Those aged under 25, living at home and spending everything on ipods, downloads, mobile phones, chinese made T shirts, jeans and trainers and junk food had DEFLATION of about -2%.

Think young - spend less :D
 
The BLS did a thing called "CPI-E" or CPI for the elderly. If you google it, you'll find lots of white papers, early study work and some senior groups still pushing for it to be adopted.

The gist from the BLS white papers and released internal memorandums available seemed to say "Theres some merit to this, but we'd break the bank by giving seniors a higher social security adjustment, so...no!"

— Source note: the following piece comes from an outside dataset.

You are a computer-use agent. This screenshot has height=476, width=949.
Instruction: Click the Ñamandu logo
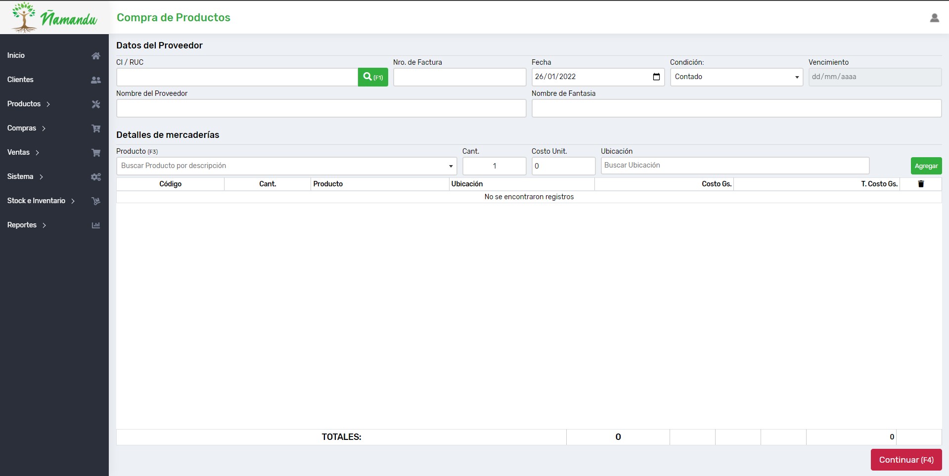point(54,17)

I found the piece parts of the CPI-E interesting in regards to ER's though...higher self-paid health care costs, travel, etc. Seemed to be a bit closer to an ER's life than an urban worker that rents and doesnt pay for health care.
 
kumquat said:
Here in Canada it's a lot easier. Plan on two constants:

1) Free health care (such as it is).
2) If you run out of money your kids will put you on an ice flow. It's tradition.

Why worry, be happy!

:D :D :D and with global warming, no ice flow fears! :D :D :D
 
pssst - Wellesley, 4.33% current yield - until Peppermint Snapps/snowbank time - AND put nothing newer than the Beach Boys on the Ipod.

heh heh heh heh heh heh heh heh heh - sooo who thought the Norwegan widow was gone:confused: Not me.
 
...and guess which one won out...

But its interesting to see the delta between an urban worker who rents and doesnt pay for health care vs a retiree who owns their home and pays through the nose for health care, as measured using the same data and operating procedures.

IIRC, about .39% a year difference. Pretty significant over a decade or two.